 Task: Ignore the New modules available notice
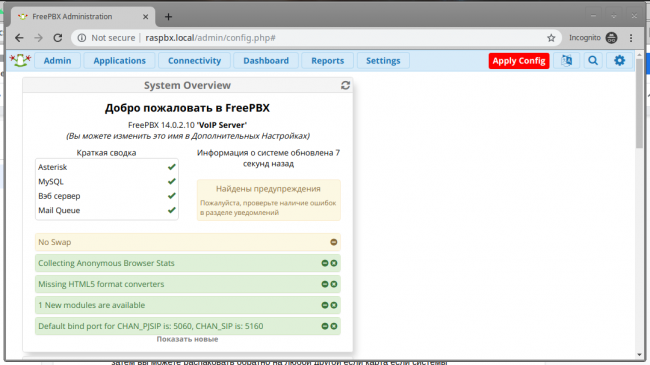coord(325,305)
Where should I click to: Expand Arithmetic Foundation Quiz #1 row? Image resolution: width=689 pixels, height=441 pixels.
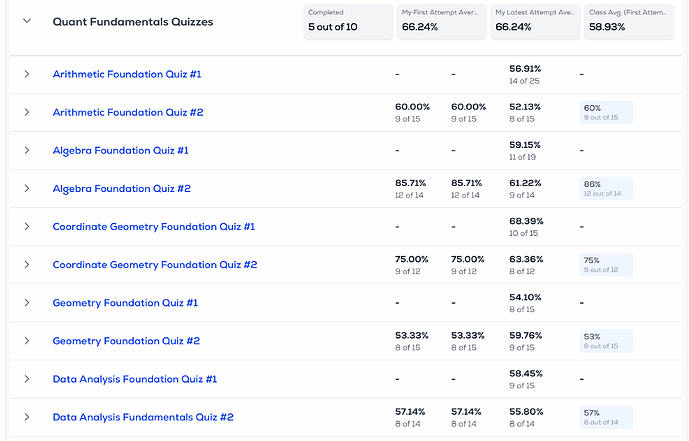pos(27,75)
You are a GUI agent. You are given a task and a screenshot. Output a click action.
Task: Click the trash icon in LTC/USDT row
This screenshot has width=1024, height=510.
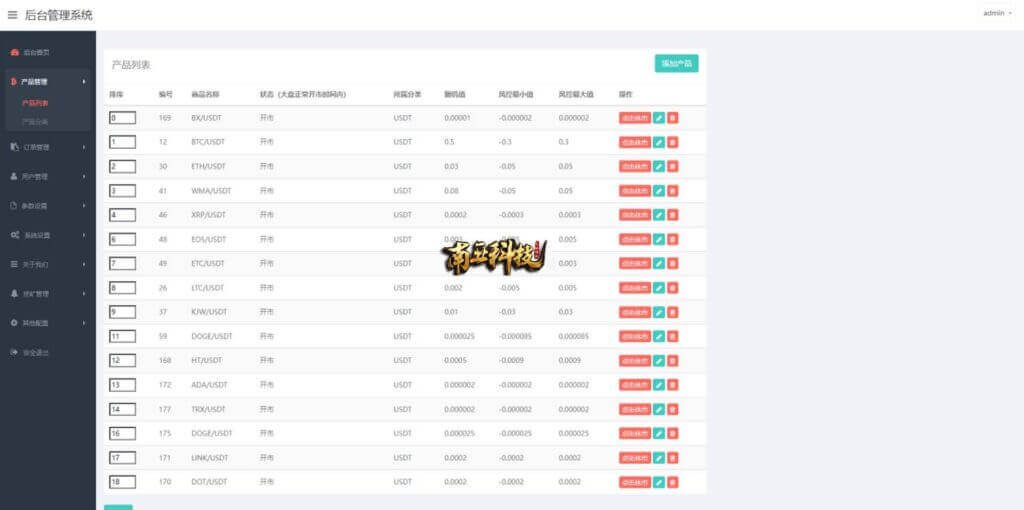(x=672, y=288)
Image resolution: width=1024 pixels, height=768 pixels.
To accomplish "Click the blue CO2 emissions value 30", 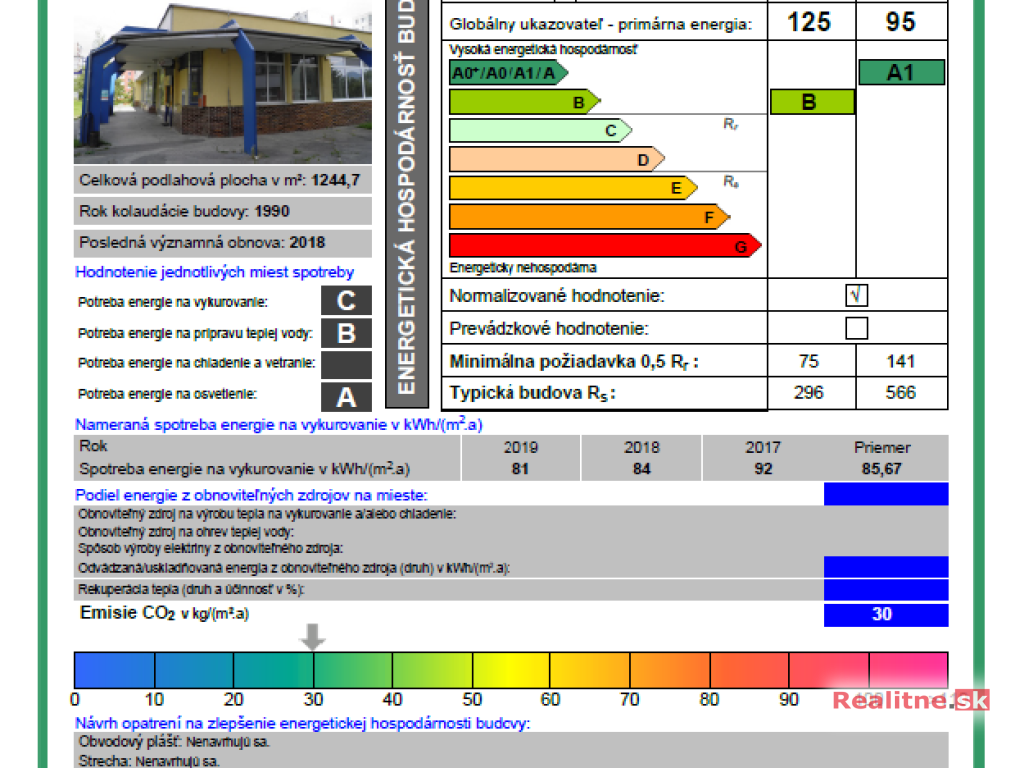I will (885, 615).
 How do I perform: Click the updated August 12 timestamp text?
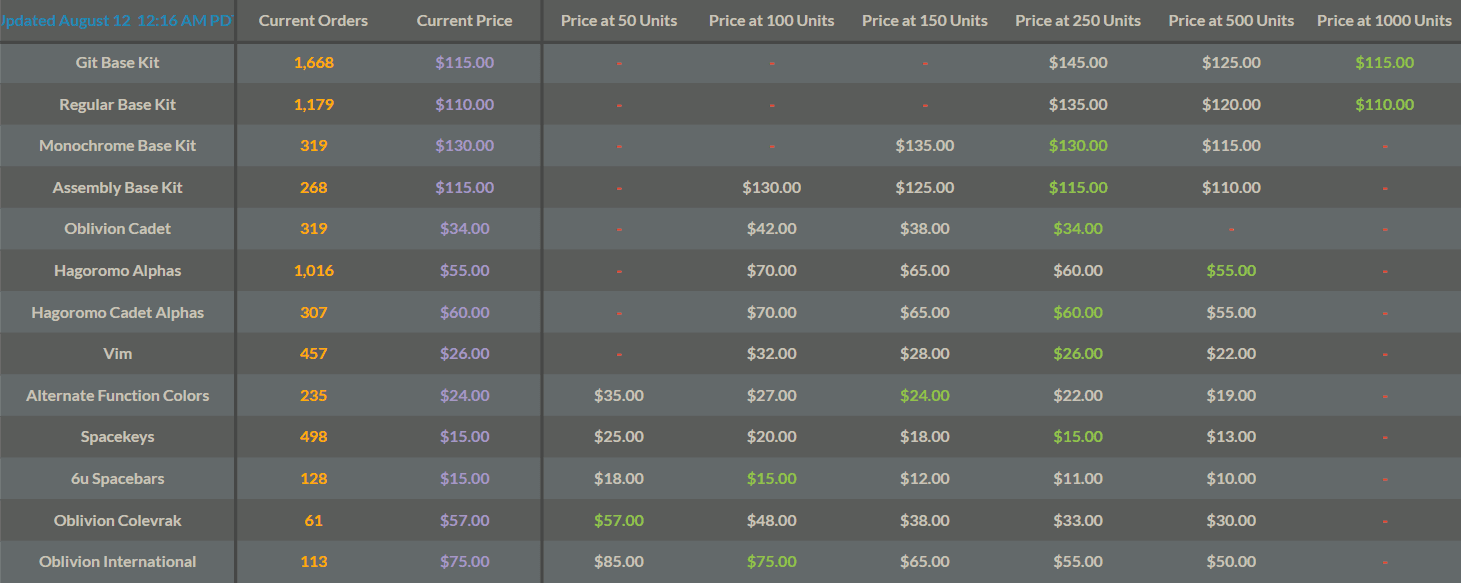click(x=118, y=21)
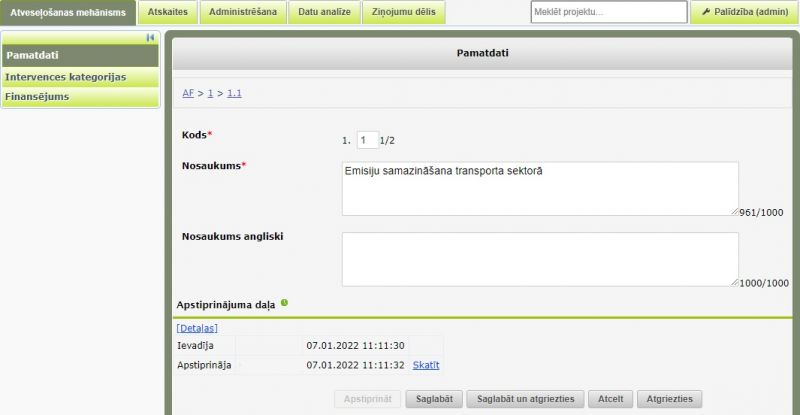Viewport: 800px width, 415px height.
Task: Open Palīdzība (admin) menu
Action: pyautogui.click(x=744, y=12)
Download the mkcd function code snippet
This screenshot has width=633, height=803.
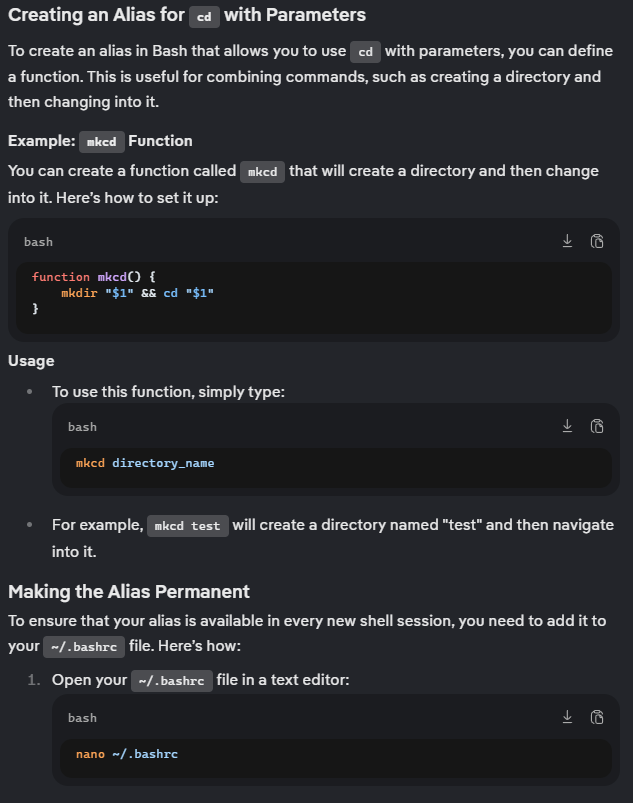(x=567, y=241)
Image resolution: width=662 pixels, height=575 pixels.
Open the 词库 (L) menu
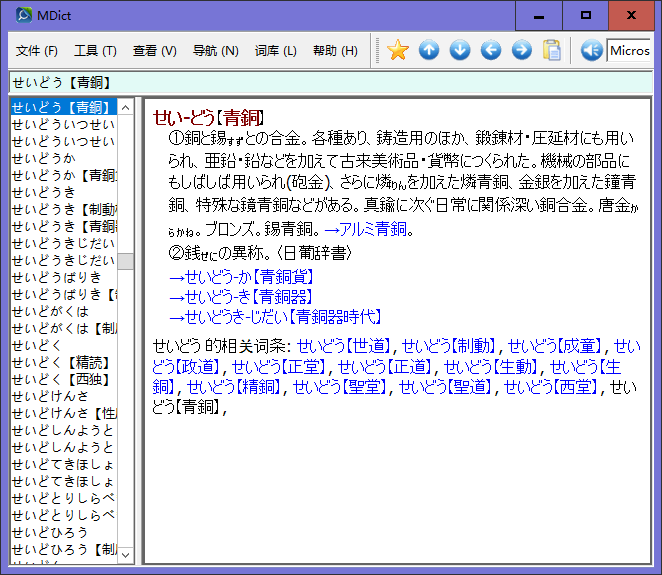pyautogui.click(x=276, y=51)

(ACTIVITY) Skip the pictures. Restate exactly the lines from the start of the entries through the line containing "You are a GUI", both ends included.

(SOLUTION TO THIS TASK)
 Task: Ignore the New modules available notice
coord(325,305)
Where should I click to: Expand Arithmetic Foundation Quiz #1 row? Image resolution: width=689 pixels, height=441 pixels.
pos(27,75)
You are a GUI agent. You are given a task and a screenshot. Output a click action.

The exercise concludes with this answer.